▸ **Problem to solve**
Your task is to return the data below, word for word.

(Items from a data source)
=== Begin Enclosure ===
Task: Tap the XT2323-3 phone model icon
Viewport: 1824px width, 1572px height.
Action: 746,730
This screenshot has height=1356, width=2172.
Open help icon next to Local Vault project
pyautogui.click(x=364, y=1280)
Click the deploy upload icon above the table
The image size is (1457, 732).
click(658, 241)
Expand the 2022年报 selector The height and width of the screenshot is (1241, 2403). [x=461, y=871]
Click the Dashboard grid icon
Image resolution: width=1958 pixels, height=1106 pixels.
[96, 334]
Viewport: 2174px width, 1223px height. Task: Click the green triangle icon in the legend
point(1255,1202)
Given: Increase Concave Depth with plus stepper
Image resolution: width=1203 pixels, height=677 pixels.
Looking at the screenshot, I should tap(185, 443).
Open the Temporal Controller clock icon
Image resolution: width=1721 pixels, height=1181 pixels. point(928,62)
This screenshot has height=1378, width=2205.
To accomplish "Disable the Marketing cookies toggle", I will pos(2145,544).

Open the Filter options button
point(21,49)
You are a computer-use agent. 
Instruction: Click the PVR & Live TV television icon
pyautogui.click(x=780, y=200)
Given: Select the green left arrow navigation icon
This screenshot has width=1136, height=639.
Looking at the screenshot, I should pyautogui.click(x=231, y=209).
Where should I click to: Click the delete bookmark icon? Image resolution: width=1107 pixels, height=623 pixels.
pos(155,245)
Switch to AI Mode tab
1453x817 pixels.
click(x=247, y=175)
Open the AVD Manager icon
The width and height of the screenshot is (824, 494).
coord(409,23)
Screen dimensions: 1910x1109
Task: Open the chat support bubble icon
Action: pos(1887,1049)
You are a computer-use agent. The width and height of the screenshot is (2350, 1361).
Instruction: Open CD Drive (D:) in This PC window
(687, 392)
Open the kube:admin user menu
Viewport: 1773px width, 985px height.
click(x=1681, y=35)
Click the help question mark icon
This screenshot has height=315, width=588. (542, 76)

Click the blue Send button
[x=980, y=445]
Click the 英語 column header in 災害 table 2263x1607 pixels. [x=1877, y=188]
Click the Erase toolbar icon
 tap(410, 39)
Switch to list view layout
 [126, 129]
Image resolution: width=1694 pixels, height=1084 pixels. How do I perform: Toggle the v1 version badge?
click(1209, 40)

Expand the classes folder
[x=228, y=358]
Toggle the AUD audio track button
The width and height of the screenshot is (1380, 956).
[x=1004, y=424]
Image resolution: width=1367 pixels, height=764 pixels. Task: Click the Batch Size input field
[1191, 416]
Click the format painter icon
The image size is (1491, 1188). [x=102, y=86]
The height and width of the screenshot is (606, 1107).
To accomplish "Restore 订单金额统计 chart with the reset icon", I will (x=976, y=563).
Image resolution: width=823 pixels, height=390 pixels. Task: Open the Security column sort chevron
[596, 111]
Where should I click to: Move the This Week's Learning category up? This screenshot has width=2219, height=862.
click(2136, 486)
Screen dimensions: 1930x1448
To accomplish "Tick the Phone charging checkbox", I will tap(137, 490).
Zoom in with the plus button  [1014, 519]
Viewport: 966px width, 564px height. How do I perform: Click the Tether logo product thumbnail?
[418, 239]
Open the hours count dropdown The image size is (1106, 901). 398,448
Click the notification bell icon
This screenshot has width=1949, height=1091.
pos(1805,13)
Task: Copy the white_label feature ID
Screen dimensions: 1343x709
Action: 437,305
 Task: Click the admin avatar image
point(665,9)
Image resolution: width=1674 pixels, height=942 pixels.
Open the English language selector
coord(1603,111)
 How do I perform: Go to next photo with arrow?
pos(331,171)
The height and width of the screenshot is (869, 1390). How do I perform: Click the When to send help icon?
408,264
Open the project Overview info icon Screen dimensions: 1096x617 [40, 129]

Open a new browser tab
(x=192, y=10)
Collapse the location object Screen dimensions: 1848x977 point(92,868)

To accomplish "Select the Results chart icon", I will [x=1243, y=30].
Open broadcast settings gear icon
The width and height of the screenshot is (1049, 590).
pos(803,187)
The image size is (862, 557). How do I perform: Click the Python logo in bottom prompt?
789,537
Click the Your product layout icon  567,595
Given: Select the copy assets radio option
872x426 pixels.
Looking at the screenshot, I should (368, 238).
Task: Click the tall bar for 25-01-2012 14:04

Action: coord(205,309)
=== End Enclosure ===
▸ **Exercise result**
Task: Tap the XT2323-3 phone model icon
Viewport: 1824px width, 1572px height.
Action: 746,730
This screenshot has height=1356, width=2172.
Open help icon next to Local Vault project
pyautogui.click(x=364, y=1280)
Click the deploy upload icon above the table
The image size is (1457, 732).
click(658, 241)
Expand the 2022年报 selector The height and width of the screenshot is (1241, 2403). [x=461, y=871]
Click the Dashboard grid icon
Image resolution: width=1958 pixels, height=1106 pixels.
[96, 334]
Viewport: 2174px width, 1223px height. Task: Click the green triangle icon in the legend
point(1255,1202)
Given: Increase Concave Depth with plus stepper
Image resolution: width=1203 pixels, height=677 pixels.
Looking at the screenshot, I should tap(185, 443).
Open the Temporal Controller clock icon
Image resolution: width=1721 pixels, height=1181 pixels. point(928,62)
This screenshot has height=1378, width=2205.
To accomplish "Disable the Marketing cookies toggle", I will pos(2145,544).

Open the Filter options button
point(21,49)
You are a computer-use agent. 
Instruction: Click the PVR & Live TV television icon
pyautogui.click(x=780, y=200)
Given: Select the green left arrow navigation icon
This screenshot has width=1136, height=639.
Looking at the screenshot, I should pyautogui.click(x=231, y=209).
Where should I click to: Click the delete bookmark icon? Image resolution: width=1107 pixels, height=623 pixels.
pos(155,245)
Switch to AI Mode tab
1453x817 pixels.
click(x=247, y=175)
Open the AVD Manager icon
The width and height of the screenshot is (824, 494).
coord(409,23)
Screen dimensions: 1910x1109
Task: Open the chat support bubble icon
Action: pos(1887,1049)
You are a computer-use agent. The width and height of the screenshot is (2350, 1361).
Instruction: Open CD Drive (D:) in This PC window
(687, 392)
Open the kube:admin user menu
Viewport: 1773px width, 985px height.
click(x=1681, y=35)
Click the help question mark icon
This screenshot has height=315, width=588. (542, 76)

Click the blue Send button
[x=980, y=445]
Click the 英語 column header in 災害 table 2263x1607 pixels. [x=1877, y=188]
Click the Erase toolbar icon
 tap(410, 39)
Switch to list view layout
 [126, 129]
Image resolution: width=1694 pixels, height=1084 pixels. How do I perform: Toggle the v1 version badge?
click(1209, 40)

Expand the classes folder
[x=228, y=358]
Toggle the AUD audio track button
The width and height of the screenshot is (1380, 956).
[x=1004, y=424]
Image resolution: width=1367 pixels, height=764 pixels. Task: Click the Batch Size input field
[1191, 416]
Click the format painter icon
The image size is (1491, 1188). [x=102, y=86]
The height and width of the screenshot is (606, 1107).
To accomplish "Restore 订单金额统计 chart with the reset icon", I will (x=976, y=563).
Image resolution: width=823 pixels, height=390 pixels. Task: Open the Security column sort chevron
[596, 111]
Where should I click to: Move the This Week's Learning category up? This screenshot has width=2219, height=862.
click(2136, 486)
Screen dimensions: 1930x1448
To accomplish "Tick the Phone charging checkbox", I will tap(137, 490).
Zoom in with the plus button  [1014, 519]
Viewport: 966px width, 564px height. How do I perform: Click the Tether logo product thumbnail?
[418, 239]
Open the hours count dropdown The image size is (1106, 901). 398,448
Click the notification bell icon
This screenshot has width=1949, height=1091.
pos(1805,13)
Task: Copy the white_label feature ID
Screen dimensions: 1343x709
Action: 437,305
 Task: Click the admin avatar image
point(665,9)
Image resolution: width=1674 pixels, height=942 pixels.
Open the English language selector
coord(1603,111)
 How do I perform: Go to next photo with arrow?
pos(331,171)
The height and width of the screenshot is (869, 1390). How do I perform: Click the When to send help icon?
408,264
Open the project Overview info icon Screen dimensions: 1096x617 [40, 129]

Open a new browser tab
(x=192, y=10)
Collapse the location object Screen dimensions: 1848x977 point(92,868)

To accomplish "Select the Results chart icon", I will [x=1243, y=30].
Open broadcast settings gear icon
The width and height of the screenshot is (1049, 590).
pos(803,187)
The image size is (862, 557). How do I perform: Click the Python logo in bottom prompt?
789,537
Click the Your product layout icon  567,595
Given: Select the copy assets radio option
872x426 pixels.
Looking at the screenshot, I should (368, 238).
Task: Click the tall bar for 25-01-2012 14:04

Action: coord(205,309)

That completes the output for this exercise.